Le gouvernement fut coupable ; mais l’opinion publique a aussi, comme il arrive presque toujours dans les catastrophes nationales, sa part de responsabilité. Le Roi objecte toujours à ses agens militaires et civils qu’il dépense trop au Canada, — lui qui trouvait de l’argent pour d’autres dépenses assurément moins honorables et moins urgentes. Mais, devant le pays lui-même, le Canada n’a pas une « bonne presse. » On répète à satiété la niaise formule, inventée par les politiques à courte vue : « La colonie coûte plus qu’elle ne rapporte. » Les publicistes, les journalistes, les encyclopédistes, tous ceux qui tranchent du sort de l’Univers au coin de leur feu et selon le caprice de leurs médiocres passions, ont décidé qu’il n’y avait rien à faire avec le Canada. Voltaire donne le ton : « Nous avons eu l’esprit de nous établir au Canada sur des neiges, entre les ours et les castors. » Il supplie « à genoux » Chauvelin « de nous débarrasser du Canada (1760). » Il se félicitera, dans son Précis du règne de Louis XV, d’avoir travaillé à l’abandon de cette colonie : « On a perdu en un jour quinze cents lieues de terrain. Ces quinze cents lieues étant des déserts glacés, n’étaient peut-être pas une grande perte. Le Canada coûtait beaucoup et rapportait peu[2]. » Comme Voltaire n’est pas, en principe, anti-colonial et qu’il se montre très favorable à la Louisiane, on peut se demander si cette campagne en règle contre le Canada ne fait pas corps avec la campagne générale contre l’Église et les Jésuites dont l’influence avait été si longtemps prépondérante dans la Nouvelle-France.

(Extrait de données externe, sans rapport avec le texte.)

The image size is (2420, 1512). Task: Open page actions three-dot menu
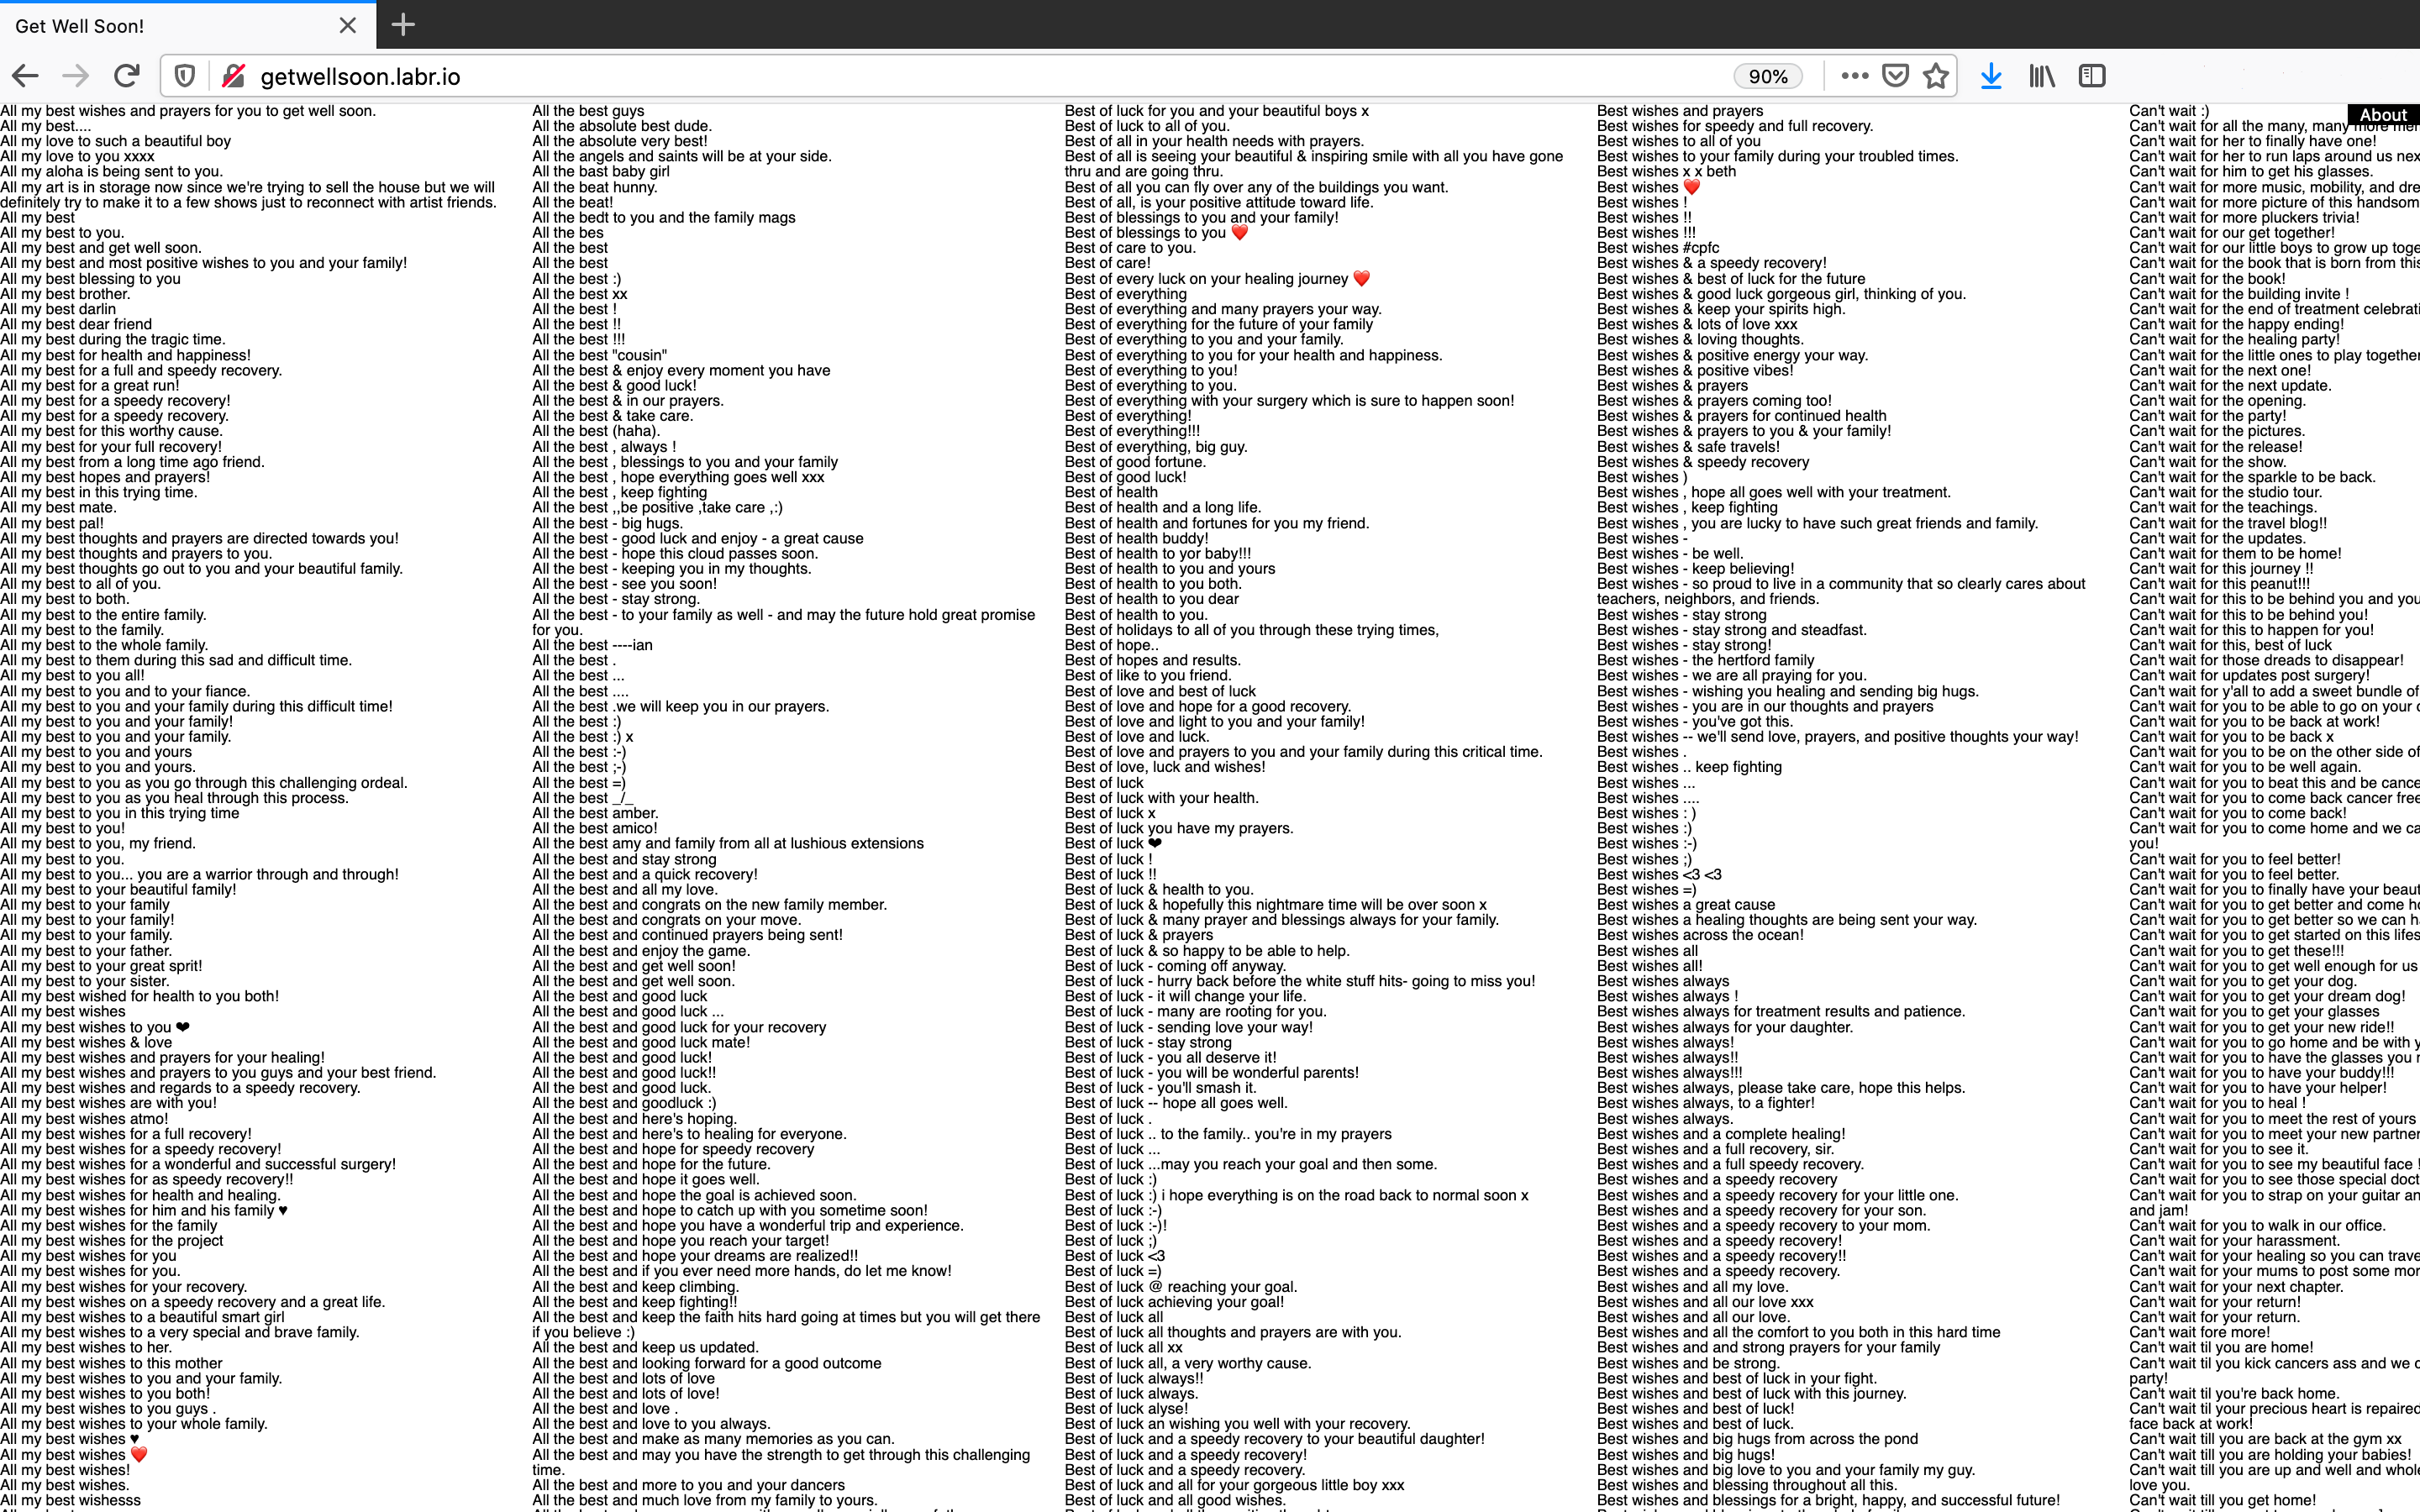(x=1854, y=76)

Passons condamnation sur Voltaire ; Montesquieu, le sage Montesquieu n’est pas beaucoup plus avisé : il blâme la colonisation des pays lointains, qui lui semble être « une des causes du dépeuplement que l’on constate en Europe depuis l’époque romaine. »

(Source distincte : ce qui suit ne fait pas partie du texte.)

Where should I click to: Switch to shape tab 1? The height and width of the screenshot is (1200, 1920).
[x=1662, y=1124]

Guillaume Raynal, l’auteur de l’Histoire philosophique des

  1. H. Garneau cite l’appréciation de Tocqueville sur l’administration de Louis XIV : « Quand je veux juger l’esprit de l’administration de Louis XIV et ses vices, c’est au Canada que je dois aller. On aperçoit alors la difformité de l’objet comme dans un microscope... Au Canada, pas l’ombre d’institutions municipales et provinciales, aucune force collective autorisée, aucune initiative individuelle permise. Un intendant ayant une position bien autrement prépondérante que celle qu’avaient ses pareils en France... une administration voulant tout faire de Paris, malgré les dix-huit cents lieues qui l’en séparent. » Appendice 196, p. 85.
  2. Sur la campagne des philosophes contre le Canada, voir les textes réunis par Salone, p. 429.